In the complaint filed in the Court of Chancery of Delaware, Mr.
Icahn said that if Dell is permitted to set a new date for a
meeting to vote on whether it should be taken private, it must be
held on the same record date and at the same time as the annual
meeting.
Mr. Icahn is also looking to prevent founder Michael Dell and
his affiliates from voting any Dell shares acquired since Feb. 5
and to obtain a declaration that the board breached its fiduciary
duties to the stockholders by adjourning the special meeting on
July 24 without also scheduling an annual meeting at the same
time.
The complaint seeks to stop the company from changing the
stockholder voting requirements in the merger. Mr. Icahn is also
seeking damages from Dell and its directors for any losses caused
by the company or its board.
The move is just one more salvo in what has become a protracted
struggle between Mr. Icahn on the one hand and private-equity firm
Silver Lake and Mr. Dell on the other.
It comes after Dell's special board committee rejected a request
from Mr. Dell to change the voting rules on his buyout offer,
declining to change voting rules that count abstentions as "No"

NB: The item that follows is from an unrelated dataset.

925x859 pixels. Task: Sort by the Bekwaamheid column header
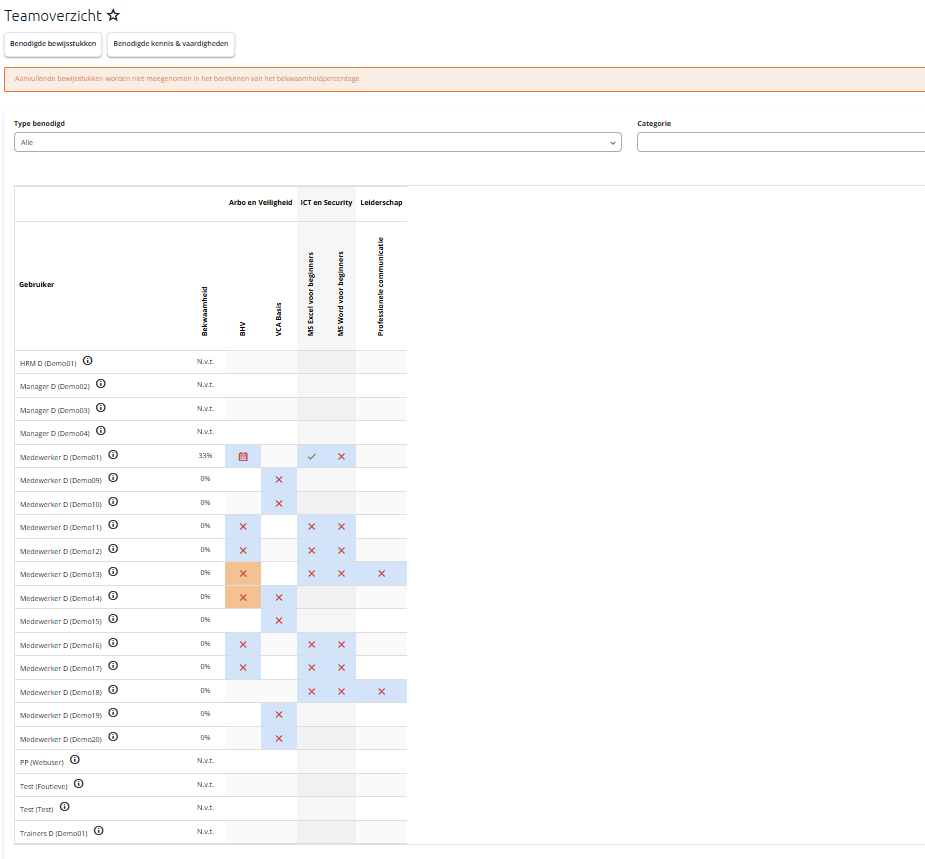[x=205, y=311]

votes, as Mr. Dell and Silver Lake, requested last week. But the
committee offered to change the "record date" governing which
shareholders can vote in exchange for the buyout group's earlier
proposed 10-cent per-share bump.
A change in the record date would be designed to boost the
number of shareholders likely to vote by including more-recent
shareholders. The buyout group has in the past suggested changing
the record date in conjunction with its request to change the
voting rules. Some in the buyout group felt some shareholders who
had sold shares in recent weeks hadn't then bothered to vote ahead
of the prior deadlines.
The record date is currently June 3, meaning shareholders as of
that date can vote.
Since the computer maker announced a $13.65-per-share deal in
early February, it has faced resistance from activist investors as
well as typically more pliant shareholders.
Shares of Dell were up 1.7% to $12.88 in recent trading. The
stock has risen 27% so far this year.